Discovery Mission Faces Further Delay

HOUSTON – During a NASA Shuttle Program Requirements Control Board meeting on Nov. 24, shuttle program managers decided on another incremental delay in plans for an early December launching of Discovery, giving them more time to assess whether external fuel tank damage found after a Nov. 5 launch scrub has introduced additional risk.

The decision dashed plans to make a second round of attempts to begin Discovery’s 11-day assembly mission to the International Space Station between Dec. 3 and Dec. 7.

Instead, the space agency will look to a launching no earlier than Dec. 17 at 8:51 p.m., EST, if it can work around Russian plans to launch the Soyuz TMA-20 with U.S., Russian and European crewmembers to the orbiting science laboratory on Dec. 15. The Soyuz crew is scheduled to dock on Dec. 17 just after 3 p.m., EST.

However, the space agency will not push to launch Discovery until it understands the underlying cause of four cracks in two adjacent aluminum lithium stringers on the intertank of the 154-ft.-long fuel tank; if a tank flaw escaped detection during the production process; and whether additional undetected damage poses a hazard, said Bill Gerstenmaier, NASA’s Associate Administrator for Space Operations.

“We have to understand what our exposure is to that problem recurring somewhere else on this tank,” said NASA Shuttle Program Manager John Shannon, who joined Gerstenmaier for a news briefing. “So we are very carefully, very methodically going through it.
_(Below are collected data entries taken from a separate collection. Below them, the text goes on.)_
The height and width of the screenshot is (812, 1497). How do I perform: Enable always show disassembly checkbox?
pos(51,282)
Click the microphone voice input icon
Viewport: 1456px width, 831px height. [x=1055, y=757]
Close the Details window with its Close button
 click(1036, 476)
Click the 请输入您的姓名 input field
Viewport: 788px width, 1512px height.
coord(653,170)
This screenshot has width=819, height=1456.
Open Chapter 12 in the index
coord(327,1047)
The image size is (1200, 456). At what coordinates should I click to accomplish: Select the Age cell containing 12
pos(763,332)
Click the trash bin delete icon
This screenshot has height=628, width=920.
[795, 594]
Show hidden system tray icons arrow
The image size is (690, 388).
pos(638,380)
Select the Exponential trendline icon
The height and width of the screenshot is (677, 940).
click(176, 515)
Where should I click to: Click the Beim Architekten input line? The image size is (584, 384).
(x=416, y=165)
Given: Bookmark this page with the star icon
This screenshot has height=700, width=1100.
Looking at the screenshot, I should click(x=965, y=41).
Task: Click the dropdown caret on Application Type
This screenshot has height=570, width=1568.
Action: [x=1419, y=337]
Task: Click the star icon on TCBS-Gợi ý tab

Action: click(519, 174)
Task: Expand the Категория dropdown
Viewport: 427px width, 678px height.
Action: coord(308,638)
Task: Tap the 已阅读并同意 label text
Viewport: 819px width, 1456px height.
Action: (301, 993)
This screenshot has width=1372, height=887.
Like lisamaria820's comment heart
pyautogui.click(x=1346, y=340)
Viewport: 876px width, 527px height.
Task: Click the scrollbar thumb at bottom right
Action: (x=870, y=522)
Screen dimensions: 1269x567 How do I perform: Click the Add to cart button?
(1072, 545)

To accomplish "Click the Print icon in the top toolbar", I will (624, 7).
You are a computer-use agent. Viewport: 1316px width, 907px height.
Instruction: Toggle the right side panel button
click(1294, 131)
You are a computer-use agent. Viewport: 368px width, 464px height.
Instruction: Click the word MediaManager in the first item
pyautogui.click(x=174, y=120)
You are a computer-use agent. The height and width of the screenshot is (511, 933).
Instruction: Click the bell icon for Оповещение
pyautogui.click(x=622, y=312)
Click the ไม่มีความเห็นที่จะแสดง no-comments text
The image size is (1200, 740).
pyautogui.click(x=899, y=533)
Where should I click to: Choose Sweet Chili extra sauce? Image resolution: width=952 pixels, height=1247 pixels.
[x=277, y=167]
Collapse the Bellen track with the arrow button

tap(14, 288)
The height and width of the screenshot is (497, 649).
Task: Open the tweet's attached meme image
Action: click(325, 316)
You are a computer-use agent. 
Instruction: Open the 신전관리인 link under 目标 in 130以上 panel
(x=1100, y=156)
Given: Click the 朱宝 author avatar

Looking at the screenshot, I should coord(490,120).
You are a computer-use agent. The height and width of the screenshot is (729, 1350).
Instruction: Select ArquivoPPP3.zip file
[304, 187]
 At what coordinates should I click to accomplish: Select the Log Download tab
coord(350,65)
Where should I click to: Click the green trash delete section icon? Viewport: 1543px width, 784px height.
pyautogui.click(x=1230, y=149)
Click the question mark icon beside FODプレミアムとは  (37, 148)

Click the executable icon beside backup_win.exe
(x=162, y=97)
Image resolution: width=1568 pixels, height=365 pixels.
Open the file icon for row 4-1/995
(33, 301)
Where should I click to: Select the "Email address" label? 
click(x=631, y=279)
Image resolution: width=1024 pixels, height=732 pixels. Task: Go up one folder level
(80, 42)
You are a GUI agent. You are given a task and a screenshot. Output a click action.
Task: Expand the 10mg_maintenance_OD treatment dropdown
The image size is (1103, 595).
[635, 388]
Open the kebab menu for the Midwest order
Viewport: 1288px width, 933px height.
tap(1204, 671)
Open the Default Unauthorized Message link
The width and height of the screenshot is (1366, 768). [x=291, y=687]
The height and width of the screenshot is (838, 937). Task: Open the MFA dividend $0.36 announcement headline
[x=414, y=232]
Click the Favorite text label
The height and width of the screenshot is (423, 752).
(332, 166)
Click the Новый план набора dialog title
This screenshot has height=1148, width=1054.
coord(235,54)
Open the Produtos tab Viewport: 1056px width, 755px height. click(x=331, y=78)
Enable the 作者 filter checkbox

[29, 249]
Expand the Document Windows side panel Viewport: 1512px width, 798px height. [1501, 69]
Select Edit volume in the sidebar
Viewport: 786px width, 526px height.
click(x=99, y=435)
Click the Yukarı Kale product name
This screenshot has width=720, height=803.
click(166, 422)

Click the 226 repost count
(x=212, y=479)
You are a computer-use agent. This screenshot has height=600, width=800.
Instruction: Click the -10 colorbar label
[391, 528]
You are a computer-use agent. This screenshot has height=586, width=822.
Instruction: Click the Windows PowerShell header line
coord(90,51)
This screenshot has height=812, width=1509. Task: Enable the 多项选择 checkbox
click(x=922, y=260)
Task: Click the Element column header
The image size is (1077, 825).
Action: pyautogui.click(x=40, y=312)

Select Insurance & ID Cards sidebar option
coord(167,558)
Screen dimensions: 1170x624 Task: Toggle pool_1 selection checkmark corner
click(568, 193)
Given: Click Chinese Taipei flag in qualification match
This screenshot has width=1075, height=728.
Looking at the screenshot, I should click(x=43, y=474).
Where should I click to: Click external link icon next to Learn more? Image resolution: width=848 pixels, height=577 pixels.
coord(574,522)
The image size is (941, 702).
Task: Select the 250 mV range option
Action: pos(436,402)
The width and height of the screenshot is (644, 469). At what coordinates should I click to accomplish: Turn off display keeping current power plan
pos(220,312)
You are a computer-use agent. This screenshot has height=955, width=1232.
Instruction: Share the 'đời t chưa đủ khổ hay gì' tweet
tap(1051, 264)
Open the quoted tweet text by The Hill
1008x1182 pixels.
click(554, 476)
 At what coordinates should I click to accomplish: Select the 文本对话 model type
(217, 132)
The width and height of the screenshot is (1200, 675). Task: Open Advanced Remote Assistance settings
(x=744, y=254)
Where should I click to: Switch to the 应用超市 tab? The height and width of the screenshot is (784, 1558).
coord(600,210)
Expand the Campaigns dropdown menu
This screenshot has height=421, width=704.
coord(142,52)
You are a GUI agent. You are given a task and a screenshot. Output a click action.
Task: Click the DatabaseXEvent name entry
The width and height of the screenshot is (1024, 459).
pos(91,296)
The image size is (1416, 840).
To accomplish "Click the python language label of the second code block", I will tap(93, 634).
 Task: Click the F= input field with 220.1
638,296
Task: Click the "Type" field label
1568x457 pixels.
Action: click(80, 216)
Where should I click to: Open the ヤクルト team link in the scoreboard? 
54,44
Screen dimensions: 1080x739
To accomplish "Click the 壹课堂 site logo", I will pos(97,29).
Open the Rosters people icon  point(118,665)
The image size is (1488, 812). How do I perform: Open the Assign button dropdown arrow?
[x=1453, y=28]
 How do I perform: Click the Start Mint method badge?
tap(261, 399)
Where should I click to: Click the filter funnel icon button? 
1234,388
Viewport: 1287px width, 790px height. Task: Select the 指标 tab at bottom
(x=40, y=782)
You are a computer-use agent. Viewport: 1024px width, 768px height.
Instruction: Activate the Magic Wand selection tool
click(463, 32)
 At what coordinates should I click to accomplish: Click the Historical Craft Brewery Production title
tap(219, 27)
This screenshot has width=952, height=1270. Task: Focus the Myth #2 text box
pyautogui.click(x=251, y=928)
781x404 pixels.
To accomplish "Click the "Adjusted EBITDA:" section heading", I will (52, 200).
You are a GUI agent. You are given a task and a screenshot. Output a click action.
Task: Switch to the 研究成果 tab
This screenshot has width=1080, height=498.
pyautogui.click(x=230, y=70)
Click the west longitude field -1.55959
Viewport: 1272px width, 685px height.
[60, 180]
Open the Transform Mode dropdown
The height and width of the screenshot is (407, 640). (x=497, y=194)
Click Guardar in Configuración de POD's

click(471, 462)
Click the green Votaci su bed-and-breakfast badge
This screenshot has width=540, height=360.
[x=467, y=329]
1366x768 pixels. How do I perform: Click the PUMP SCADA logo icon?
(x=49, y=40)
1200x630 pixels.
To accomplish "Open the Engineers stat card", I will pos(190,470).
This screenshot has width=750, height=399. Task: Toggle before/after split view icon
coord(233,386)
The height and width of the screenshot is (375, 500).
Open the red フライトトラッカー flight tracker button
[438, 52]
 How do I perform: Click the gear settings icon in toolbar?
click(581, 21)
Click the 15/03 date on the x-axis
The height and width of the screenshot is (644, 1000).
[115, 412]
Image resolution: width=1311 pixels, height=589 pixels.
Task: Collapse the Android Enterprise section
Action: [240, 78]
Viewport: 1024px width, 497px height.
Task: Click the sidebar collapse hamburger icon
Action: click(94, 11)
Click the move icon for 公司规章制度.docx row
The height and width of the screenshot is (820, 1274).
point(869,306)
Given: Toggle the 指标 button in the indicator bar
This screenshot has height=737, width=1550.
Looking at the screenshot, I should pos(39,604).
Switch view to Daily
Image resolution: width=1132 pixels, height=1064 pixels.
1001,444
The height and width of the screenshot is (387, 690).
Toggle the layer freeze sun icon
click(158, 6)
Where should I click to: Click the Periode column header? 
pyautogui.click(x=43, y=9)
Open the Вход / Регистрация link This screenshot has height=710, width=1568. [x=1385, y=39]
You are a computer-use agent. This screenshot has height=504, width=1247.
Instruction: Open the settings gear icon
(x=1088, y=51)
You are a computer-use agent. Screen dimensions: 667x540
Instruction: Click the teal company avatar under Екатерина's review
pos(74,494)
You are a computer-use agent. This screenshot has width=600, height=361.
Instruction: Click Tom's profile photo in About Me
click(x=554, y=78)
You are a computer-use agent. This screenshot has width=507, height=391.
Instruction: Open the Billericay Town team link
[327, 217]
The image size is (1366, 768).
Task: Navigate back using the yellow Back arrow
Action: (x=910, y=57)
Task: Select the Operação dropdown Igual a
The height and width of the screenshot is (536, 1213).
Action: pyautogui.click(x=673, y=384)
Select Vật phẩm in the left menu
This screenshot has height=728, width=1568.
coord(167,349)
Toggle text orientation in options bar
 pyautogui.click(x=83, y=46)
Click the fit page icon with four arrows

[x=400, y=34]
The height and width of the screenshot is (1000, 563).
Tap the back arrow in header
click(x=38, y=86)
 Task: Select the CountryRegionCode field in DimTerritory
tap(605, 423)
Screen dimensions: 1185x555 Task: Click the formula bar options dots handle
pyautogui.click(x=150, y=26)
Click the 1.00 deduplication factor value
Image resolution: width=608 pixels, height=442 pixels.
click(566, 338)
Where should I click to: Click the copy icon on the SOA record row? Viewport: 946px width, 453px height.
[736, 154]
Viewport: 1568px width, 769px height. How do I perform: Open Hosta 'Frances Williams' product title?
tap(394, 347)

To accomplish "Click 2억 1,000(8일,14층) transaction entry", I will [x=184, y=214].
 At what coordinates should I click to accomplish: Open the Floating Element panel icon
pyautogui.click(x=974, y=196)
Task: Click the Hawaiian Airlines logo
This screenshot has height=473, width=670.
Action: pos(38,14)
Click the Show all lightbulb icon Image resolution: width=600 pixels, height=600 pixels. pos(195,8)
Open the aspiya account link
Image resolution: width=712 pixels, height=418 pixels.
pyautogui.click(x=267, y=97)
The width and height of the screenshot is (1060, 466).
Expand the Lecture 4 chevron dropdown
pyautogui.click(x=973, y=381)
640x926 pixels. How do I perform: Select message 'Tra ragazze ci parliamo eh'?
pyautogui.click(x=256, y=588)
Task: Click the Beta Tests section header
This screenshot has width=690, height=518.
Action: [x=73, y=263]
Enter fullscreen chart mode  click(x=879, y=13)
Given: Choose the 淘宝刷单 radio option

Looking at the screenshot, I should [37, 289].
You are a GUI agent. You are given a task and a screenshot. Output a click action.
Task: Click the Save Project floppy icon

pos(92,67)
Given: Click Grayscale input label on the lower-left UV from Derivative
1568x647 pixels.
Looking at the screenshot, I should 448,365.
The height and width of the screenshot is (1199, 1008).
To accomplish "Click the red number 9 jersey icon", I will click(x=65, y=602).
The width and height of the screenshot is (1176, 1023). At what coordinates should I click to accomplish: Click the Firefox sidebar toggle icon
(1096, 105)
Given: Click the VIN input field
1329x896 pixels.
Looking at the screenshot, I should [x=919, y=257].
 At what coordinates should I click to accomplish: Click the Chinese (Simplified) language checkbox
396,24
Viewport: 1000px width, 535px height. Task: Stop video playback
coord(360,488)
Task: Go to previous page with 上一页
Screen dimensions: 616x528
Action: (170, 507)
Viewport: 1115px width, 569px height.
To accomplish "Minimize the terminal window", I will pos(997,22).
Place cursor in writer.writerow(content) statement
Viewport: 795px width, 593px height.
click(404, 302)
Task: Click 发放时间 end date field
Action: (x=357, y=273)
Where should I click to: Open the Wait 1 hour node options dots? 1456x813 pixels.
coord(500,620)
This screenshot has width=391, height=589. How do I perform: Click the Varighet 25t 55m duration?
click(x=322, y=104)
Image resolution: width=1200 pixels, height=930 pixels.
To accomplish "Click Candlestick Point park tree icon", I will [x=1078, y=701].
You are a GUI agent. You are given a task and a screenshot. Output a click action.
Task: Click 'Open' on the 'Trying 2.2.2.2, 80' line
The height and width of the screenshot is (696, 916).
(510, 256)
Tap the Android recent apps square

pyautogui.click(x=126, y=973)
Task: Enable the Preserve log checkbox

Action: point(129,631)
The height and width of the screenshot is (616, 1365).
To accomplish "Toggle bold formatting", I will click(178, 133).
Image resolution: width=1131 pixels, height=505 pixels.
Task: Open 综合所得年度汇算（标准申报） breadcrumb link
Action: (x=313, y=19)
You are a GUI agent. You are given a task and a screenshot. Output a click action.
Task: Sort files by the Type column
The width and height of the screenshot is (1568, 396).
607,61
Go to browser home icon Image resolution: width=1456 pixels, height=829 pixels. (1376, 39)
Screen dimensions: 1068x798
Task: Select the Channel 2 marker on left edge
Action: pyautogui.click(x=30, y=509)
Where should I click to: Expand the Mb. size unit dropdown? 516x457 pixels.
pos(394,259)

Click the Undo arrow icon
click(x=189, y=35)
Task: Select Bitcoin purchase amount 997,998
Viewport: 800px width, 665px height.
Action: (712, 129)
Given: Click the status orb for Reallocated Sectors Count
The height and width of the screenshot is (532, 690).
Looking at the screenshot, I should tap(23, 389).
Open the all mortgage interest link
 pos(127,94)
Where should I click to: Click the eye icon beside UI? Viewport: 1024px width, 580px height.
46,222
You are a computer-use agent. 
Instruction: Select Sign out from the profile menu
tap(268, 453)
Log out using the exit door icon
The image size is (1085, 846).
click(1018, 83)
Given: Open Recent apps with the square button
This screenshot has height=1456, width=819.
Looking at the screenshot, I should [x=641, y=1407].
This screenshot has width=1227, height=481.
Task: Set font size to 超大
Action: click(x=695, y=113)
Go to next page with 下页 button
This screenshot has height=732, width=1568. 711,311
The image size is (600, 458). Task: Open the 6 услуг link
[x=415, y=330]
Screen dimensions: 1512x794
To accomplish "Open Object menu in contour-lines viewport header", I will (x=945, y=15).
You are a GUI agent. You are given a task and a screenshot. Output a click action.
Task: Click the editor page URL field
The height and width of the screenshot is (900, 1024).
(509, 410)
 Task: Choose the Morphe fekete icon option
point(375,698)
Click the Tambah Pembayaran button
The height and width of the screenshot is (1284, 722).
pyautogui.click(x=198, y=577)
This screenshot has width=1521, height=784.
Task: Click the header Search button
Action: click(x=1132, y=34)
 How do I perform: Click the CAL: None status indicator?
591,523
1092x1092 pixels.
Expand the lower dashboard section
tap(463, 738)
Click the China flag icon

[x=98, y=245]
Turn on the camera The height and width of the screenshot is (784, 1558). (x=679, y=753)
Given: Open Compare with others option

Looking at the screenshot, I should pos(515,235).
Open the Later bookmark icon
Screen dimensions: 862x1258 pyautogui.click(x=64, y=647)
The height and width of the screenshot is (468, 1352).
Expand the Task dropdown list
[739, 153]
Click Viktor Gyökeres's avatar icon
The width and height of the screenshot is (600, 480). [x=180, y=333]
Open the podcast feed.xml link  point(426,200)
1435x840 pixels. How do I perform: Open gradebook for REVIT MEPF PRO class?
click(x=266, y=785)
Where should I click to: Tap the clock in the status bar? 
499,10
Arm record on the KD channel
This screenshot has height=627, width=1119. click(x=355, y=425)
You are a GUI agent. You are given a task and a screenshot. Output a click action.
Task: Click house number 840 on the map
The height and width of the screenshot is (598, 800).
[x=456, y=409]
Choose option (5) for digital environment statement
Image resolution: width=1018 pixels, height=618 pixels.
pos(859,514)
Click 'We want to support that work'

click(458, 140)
We’re passing up some launch opportunities to do that. We want to make sure we fully understand the problem before we commit to go fly.”

The next launch period extends to Dec. 20, when shuttle managers would pause to prevent the shuttle’s computer timers from rolling over to the New Year on Jan. 1 at a critical time on orbit. Planners are looking at other opportunities to launch after Dec. 20 as well as in January.

On Nov. 18, the control board announced a delay that shifted Discovery’s next launch opportunity from Nov. 30 to Dec. 3, also to permit more time to evaluate the external tank.

During Discovery’s fleet-leading 39th and final mission, a crew of six astronauts will equip the space station with a storage compartment as well as an external spare parts platform, and new research gear.

One and possibly two missions remain as the shuttle fleet nears retirement. STS 134, aboard Endeavour, is tentatively scheduled to lift off for the station on Feb. 27 with the $2 million Alpha Magnetic Spectrometer. Though snagged in 2011 budget deliberations, Atlantis could lift off on the program’s final flight, STS 135, in mid-2011 with a cargo of station supplies.

Since Discovery’s Nov. 5 scrub, Kennedy technicians have replaced the leaky Ground Umbilical Carrier Plate that led to the interruption. A fuel tank fixture, the GUCP vents hydrogen vapors to a launch pad flare stack during the final hours of the countdown.

But the damage causing lingering concerns was the stringers cracks found beneath a 20-in. crack in the insulating foam that jackets the 154-ft. tall fuel tank.

Technicians replaced 13 in. of the damaged metal on neighboring stringers and installed structural doublers. While similar repairs have been carried out at NASA’s external tank Michoud Assembly Facility, Discovery’s were the first attempted at the launch pad.

The cracked foam was replaced, as was a cockpit circuit breaker that was blamed for a voltage irregularity that interrupted a previous launch bid.